I enter heaven by feeling good, being happy and acknowledging when cool things happen in response. Cool things offered to me, by me, which tells me I have walked through the pearly gates. There, my Personal Trinity celebrates me. They celebrate my choices. Because my choices make All That Is more.

To me, heaven is not someplace I go when I die. After all, there is no such thing as death in the sense most people understand that word. Instead, heaven is a state of mind. It results as life shows me how much I am blessed. It results when I see and acknowledge all moments where my Personal Trinity showers me with what I want. I don’t see all those moments. I’m getting better at that though.

Never the less, when I do recognize every thing I want is coming to me, I get a wonderful feeling. That feeling tells me I’m connected to the best part of me. That larger part of me.

Connecting like that. That’s heaven. When I’m in that place, my world matches that state. So Earth for me becomes heavenly.

Today was that kind of day. I woke to satisfying, vivid adventures in my dream scape. After few moments of post-sleep focus, dream experiences feel as real as wake scape. I wake from my dreams feeling heavenly. I know that experience demonstrates my higher awareness kicked in. I know I can’t connect with that “other” reality so clearly if my awareness isn’t at a high level.

Vivid, delicious dreams indicate spiritual advancement.

I did my usual morning routine. Then I meditated for 20 minutes. It was bliss. I found my center, something I love doing in meditation’s stillness. That amplified my already positive feelings. Through specific meditational processes, I re-enter the awareness state in which dreams occur. I know when I recall dreams this way while awake, I practice standing in that high awareness I’m in when dreaming. Only I’m not dreaming.

Being in that high awareness while awake is important. That state is the same unrestricted state which creates physical realities as delicious as dream state realities. Nightly dreams come for many reasons. One reason is through dream experiences, I learn how to hold that non-resistant state while awake.

This practice is how I become a master creator.
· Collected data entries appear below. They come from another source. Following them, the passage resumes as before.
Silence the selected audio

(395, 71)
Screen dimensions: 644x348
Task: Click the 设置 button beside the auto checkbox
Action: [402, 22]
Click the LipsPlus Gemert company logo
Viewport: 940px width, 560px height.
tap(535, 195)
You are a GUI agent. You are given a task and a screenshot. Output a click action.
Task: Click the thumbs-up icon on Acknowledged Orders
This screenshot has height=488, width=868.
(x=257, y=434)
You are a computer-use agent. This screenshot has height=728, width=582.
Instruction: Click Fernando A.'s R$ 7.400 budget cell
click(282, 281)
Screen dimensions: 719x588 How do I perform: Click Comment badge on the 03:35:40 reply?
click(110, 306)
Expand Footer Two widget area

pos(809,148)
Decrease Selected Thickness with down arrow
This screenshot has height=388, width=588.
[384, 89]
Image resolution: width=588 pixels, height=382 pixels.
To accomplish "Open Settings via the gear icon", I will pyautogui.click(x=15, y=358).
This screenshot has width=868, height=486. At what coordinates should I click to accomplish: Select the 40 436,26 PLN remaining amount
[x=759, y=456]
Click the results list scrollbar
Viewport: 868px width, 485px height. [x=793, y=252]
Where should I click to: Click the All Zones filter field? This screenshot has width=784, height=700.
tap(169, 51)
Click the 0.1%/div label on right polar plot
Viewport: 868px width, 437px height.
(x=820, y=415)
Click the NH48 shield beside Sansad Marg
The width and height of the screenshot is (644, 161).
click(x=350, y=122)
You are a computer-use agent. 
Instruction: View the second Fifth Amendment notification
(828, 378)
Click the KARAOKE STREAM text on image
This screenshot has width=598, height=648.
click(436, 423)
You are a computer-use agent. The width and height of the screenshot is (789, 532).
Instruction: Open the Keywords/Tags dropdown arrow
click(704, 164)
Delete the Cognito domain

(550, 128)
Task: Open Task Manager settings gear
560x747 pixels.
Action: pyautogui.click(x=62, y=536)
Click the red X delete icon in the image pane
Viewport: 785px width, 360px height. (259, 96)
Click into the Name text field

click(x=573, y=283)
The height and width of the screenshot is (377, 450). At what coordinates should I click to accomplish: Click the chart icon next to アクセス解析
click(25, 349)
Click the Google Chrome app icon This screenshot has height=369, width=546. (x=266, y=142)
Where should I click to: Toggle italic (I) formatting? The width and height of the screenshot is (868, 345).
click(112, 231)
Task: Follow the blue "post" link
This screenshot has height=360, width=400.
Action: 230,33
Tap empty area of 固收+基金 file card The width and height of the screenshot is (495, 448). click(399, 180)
I know the practice works because of what happens in dream scape. Re-presencing dreams in wake state tells me it’s working too. I also know it’s working because of how I feel. Finally, I know it’s working because of what happens in daily life.

Like what happened the rest of this day for example.

· · ·

So, feeling great, I got ready for an eight-hour shift at what I’m calling my “bridging job”.

My bridging job is what I’m doing while I sooth my beliefs about lack and scarcity. I’m replacing those with beliefs about plenty and abundance and possibility. And about not tying my financial abundance to action taken.

I know this is working because my days are getting better and better, week after week and month after month. How do I know they’re getting better? One, I keep a journal. Two, I see miracles – or rather what seem like miracles – happen more and more.

Only they’re not miracles. They’re not miracles because I know this is how life is supposed to be when I’m positively focused. Here are some of the things that happened the day I wrote this.

• A manager told me today that I am on a list of preferred employees at my “bridging job”. I’ve only been there two weeks. I know this indicates positive results of my focus. It also foretells more positive things experiences.

• My whole shift was fun and full of happy moments. I know these experiences should not be discounted. They are the stuff of what makes life heaven.

•  When I checked in this morning, I was assigned a brand new, awesome Ram Van. It only had 48 miles on it. It had all the bells and whistles. My manager said don’t get attached to specific vans because we often trade vans once we get to our loading site. Today, she said we would switch as usual. But, when we got to the site, instead of switching vehicles, we moved our loads to the vehicles we already had.  So I got to drive that van the whole shift. Awesome!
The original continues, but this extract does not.